- LISTED ENTRIES:
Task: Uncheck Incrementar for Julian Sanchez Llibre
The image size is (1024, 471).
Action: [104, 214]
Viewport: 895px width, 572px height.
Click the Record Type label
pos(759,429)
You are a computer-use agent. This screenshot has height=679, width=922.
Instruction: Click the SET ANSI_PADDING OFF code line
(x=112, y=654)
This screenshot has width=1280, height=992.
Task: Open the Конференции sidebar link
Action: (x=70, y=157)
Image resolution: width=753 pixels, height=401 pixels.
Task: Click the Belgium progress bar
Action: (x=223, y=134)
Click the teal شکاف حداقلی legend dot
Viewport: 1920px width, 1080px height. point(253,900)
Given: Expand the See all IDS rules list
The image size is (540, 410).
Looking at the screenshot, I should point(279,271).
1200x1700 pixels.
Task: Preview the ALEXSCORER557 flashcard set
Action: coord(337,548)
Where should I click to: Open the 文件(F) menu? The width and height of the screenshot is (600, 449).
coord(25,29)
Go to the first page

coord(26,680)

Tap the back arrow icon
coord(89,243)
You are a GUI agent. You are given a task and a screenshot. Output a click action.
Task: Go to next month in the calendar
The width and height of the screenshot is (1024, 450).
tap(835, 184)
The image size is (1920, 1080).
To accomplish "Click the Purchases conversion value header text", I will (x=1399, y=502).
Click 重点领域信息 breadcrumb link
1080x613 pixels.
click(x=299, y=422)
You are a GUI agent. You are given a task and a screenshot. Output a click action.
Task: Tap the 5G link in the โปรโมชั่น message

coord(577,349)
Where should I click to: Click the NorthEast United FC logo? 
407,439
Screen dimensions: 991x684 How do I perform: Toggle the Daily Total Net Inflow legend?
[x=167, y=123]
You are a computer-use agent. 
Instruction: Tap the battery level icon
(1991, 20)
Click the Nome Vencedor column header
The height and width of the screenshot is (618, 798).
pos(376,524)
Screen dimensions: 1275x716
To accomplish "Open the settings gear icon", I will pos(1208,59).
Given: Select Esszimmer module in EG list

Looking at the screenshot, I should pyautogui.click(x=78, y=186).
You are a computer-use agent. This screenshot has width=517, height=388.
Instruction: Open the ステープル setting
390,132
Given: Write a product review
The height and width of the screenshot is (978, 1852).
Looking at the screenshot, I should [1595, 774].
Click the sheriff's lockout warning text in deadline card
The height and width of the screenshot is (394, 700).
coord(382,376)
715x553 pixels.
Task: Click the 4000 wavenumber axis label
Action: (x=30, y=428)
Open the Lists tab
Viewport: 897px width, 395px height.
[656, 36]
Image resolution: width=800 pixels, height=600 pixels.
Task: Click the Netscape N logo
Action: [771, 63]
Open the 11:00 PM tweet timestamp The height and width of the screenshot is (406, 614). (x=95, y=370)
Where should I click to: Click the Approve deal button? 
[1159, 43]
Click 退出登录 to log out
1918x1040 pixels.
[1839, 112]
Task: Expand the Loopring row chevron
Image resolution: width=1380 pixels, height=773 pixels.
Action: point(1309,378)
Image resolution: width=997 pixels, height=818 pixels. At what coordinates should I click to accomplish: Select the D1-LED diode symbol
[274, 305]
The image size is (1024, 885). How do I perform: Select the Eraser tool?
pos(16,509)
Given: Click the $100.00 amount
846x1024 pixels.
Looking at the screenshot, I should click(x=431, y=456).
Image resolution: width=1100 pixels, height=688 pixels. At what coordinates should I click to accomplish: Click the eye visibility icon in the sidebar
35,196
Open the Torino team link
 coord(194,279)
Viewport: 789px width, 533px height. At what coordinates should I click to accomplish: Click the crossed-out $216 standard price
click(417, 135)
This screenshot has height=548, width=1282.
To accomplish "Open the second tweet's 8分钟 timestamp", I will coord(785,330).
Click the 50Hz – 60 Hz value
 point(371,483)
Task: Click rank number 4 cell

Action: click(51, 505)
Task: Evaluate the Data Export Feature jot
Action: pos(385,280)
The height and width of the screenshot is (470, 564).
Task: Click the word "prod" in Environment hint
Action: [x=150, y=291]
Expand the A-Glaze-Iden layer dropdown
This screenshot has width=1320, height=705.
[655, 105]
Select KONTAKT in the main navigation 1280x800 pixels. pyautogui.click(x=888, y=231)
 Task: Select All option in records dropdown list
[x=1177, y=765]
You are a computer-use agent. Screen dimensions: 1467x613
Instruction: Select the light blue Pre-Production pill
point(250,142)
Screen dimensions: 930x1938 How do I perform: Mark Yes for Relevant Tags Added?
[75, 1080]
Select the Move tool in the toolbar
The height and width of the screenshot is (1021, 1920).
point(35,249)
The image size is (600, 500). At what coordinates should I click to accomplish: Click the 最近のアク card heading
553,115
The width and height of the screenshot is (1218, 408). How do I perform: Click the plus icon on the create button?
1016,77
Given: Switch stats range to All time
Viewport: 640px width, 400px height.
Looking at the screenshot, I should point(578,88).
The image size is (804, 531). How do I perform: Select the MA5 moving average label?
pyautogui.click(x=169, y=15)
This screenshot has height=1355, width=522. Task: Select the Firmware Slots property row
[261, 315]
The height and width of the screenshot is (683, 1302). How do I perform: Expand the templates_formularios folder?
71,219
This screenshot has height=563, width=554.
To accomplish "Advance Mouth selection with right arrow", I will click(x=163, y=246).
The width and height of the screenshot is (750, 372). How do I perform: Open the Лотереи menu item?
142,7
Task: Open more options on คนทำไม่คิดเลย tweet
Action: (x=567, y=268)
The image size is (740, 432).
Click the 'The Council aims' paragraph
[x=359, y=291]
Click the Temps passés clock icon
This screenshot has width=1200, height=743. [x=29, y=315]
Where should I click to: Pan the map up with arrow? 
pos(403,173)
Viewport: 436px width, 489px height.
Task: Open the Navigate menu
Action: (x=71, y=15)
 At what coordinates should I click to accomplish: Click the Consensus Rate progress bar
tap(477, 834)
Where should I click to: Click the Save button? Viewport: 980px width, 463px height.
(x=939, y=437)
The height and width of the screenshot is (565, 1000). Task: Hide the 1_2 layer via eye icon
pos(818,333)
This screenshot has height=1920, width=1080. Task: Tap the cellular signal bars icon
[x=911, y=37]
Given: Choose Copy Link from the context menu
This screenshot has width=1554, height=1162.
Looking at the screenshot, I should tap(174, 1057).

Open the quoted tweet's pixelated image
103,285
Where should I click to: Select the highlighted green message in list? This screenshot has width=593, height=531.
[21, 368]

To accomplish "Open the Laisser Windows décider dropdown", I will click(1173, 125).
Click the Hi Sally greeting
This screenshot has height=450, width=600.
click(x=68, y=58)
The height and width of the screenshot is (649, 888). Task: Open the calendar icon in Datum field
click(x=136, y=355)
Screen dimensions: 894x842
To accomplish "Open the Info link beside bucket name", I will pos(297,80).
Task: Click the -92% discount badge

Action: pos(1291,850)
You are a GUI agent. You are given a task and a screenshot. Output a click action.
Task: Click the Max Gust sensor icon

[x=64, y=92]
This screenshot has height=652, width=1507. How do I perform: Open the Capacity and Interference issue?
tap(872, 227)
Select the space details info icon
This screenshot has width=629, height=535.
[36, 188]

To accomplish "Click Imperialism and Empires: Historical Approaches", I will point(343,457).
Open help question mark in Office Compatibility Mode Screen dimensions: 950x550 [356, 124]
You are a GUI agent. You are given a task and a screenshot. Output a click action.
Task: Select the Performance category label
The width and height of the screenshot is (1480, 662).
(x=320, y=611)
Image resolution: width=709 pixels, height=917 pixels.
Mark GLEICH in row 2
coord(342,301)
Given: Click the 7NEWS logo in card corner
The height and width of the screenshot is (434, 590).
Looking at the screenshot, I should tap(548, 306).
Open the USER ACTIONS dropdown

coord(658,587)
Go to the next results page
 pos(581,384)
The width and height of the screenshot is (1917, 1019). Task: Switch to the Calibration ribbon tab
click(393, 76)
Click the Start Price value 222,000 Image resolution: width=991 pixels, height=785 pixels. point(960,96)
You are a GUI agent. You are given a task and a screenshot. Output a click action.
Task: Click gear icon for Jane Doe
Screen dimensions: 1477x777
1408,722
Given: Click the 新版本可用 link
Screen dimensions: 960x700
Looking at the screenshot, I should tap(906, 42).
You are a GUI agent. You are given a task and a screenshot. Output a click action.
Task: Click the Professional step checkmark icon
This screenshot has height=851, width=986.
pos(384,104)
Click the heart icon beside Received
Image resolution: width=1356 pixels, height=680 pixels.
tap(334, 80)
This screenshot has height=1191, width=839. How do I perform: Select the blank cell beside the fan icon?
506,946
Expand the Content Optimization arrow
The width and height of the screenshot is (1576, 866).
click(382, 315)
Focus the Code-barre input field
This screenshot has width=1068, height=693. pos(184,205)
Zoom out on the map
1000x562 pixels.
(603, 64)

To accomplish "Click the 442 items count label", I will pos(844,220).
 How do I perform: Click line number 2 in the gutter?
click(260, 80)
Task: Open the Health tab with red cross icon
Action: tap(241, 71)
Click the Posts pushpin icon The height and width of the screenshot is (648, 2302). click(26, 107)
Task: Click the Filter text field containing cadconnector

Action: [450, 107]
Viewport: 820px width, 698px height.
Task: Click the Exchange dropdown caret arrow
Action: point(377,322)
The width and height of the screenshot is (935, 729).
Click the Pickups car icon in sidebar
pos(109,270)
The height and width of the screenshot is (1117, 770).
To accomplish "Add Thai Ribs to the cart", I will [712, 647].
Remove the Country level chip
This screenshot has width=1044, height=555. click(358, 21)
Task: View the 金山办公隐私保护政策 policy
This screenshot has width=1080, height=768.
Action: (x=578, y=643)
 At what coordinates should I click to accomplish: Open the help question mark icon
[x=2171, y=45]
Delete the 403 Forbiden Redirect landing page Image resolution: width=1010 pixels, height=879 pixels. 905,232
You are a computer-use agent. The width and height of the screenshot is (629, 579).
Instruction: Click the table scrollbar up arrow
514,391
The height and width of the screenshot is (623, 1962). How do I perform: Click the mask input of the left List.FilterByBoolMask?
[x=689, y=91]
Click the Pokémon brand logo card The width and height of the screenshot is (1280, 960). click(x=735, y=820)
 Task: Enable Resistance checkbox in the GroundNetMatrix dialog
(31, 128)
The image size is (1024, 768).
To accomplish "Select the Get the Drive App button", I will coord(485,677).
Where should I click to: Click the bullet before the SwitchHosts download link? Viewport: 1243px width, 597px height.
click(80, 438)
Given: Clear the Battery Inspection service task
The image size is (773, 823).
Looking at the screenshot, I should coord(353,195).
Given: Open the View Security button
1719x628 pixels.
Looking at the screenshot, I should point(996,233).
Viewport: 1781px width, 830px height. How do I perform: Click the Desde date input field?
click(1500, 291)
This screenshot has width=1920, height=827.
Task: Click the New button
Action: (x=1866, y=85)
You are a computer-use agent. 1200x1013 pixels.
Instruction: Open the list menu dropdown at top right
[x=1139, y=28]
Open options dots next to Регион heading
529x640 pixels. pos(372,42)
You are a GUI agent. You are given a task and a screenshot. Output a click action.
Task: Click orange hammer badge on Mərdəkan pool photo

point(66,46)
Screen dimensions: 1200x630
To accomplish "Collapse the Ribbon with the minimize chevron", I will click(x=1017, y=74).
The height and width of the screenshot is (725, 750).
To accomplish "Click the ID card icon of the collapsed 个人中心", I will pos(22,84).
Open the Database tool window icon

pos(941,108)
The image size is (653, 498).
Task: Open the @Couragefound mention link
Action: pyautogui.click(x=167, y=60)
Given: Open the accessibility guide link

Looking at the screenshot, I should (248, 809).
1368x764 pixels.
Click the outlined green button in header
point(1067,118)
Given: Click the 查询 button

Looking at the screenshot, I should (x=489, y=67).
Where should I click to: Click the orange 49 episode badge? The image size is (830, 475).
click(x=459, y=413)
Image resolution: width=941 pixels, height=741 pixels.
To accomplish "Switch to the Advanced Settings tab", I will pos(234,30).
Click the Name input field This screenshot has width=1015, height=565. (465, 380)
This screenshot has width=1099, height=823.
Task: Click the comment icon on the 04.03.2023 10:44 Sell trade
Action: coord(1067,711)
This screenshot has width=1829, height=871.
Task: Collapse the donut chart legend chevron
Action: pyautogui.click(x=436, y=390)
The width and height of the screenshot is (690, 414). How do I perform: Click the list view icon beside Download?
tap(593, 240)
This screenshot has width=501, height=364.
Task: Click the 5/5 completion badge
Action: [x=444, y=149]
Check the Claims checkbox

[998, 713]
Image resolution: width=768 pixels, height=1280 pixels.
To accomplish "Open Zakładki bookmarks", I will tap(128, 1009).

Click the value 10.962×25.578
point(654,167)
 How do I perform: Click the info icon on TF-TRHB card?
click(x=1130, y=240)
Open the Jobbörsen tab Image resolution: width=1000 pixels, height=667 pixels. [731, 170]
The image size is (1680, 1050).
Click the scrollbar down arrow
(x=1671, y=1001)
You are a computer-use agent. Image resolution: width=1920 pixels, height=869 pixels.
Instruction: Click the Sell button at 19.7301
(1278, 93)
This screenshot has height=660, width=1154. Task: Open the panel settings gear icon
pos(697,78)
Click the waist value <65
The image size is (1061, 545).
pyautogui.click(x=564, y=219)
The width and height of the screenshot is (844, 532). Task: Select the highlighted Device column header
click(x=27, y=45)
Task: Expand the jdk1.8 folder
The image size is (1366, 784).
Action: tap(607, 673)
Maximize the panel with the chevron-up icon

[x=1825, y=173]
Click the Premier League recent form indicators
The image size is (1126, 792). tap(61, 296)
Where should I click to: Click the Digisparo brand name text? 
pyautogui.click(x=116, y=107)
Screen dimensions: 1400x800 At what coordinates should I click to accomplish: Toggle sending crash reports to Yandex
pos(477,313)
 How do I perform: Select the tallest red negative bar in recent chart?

- WHAT YOU HAVE TO DO: Look above for the line containing "Maximize the panel with the chevron-up icon", then please write out that line and each one after it through the end, exactly, with nothing else.

- OUTPUT:
Maximize the panel with the chevron-up icon

[x=1825, y=173]
Click the Premier League recent form indicators
The image size is (1126, 792). tap(61, 296)
Where should I click to: Click the Digisparo brand name text? 
pyautogui.click(x=116, y=107)
Screen dimensions: 1400x800 At what coordinates should I click to accomplish: Toggle sending crash reports to Yandex
pos(477,313)
 How do I perform: Select the tallest red negative bar in recent chart?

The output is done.